[Collected data]
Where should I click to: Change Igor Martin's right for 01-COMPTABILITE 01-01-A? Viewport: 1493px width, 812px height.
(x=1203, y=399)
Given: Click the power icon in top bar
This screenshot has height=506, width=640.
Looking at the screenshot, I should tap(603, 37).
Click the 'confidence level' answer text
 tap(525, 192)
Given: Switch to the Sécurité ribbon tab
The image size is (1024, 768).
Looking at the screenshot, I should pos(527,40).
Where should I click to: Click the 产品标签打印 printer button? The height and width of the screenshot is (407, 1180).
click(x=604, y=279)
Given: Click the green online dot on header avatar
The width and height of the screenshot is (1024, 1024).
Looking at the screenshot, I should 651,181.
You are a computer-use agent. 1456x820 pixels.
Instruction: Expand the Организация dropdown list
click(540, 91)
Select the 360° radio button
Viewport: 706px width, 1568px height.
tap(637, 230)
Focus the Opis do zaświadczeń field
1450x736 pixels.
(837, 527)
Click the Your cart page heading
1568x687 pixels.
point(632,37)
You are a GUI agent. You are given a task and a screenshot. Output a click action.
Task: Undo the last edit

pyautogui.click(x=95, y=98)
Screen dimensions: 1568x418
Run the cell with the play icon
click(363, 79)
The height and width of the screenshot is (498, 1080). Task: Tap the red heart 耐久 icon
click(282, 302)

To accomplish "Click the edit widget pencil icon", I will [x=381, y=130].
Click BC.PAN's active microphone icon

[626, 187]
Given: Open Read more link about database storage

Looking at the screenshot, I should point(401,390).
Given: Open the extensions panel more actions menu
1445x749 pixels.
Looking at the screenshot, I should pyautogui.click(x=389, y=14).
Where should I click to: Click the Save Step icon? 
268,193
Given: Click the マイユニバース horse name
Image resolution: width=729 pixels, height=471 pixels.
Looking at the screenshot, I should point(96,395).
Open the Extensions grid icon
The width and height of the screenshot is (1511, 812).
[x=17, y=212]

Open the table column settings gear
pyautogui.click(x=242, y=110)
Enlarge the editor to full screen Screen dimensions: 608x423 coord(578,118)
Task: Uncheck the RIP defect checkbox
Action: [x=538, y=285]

> What the task requires
Extract every item above and copy each of its lines word for word, leaving out nothing.

> Result of the exercise
Where should I click to: Change Igor Martin's right for 01-COMPTABILITE 01-01-A? Viewport: 1493px width, 812px height.
(x=1203, y=399)
Given: Click the power icon in top bar
This screenshot has height=506, width=640.
Looking at the screenshot, I should tap(603, 37).
Click the 'confidence level' answer text
 tap(525, 192)
Given: Switch to the Sécurité ribbon tab
The image size is (1024, 768).
Looking at the screenshot, I should pos(527,40).
Where should I click to: Click the 产品标签打印 printer button? The height and width of the screenshot is (407, 1180).
click(x=604, y=279)
Given: Click the green online dot on header avatar
The width and height of the screenshot is (1024, 1024).
Looking at the screenshot, I should 651,181.
You are a computer-use agent. 1456x820 pixels.
Instruction: Expand the Организация dropdown list
click(540, 91)
Select the 360° radio button
Viewport: 706px width, 1568px height.
tap(637, 230)
Focus the Opis do zaświadczeń field
1450x736 pixels.
(837, 527)
Click the Your cart page heading
1568x687 pixels.
point(632,37)
You are a GUI agent. You are given a task and a screenshot. Output a click action.
Task: Undo the last edit

pyautogui.click(x=95, y=98)
Screen dimensions: 1568x418
Run the cell with the play icon
click(363, 79)
The height and width of the screenshot is (498, 1080). Task: Tap the red heart 耐久 icon
click(282, 302)

To accomplish "Click the edit widget pencil icon", I will [x=381, y=130].
Click BC.PAN's active microphone icon

[626, 187]
Given: Open Read more link about database storage

Looking at the screenshot, I should point(401,390).
Given: Open the extensions panel more actions menu
1445x749 pixels.
Looking at the screenshot, I should pyautogui.click(x=389, y=14).
Where should I click to: Click the Save Step icon? 
268,193
Given: Click the マイユニバース horse name
Image resolution: width=729 pixels, height=471 pixels.
Looking at the screenshot, I should point(96,395).
Open the Extensions grid icon
The width and height of the screenshot is (1511, 812).
[x=17, y=212]

Open the table column settings gear
pyautogui.click(x=242, y=110)
Enlarge the editor to full screen Screen dimensions: 608x423 coord(578,118)
Task: Uncheck the RIP defect checkbox
Action: [x=538, y=285]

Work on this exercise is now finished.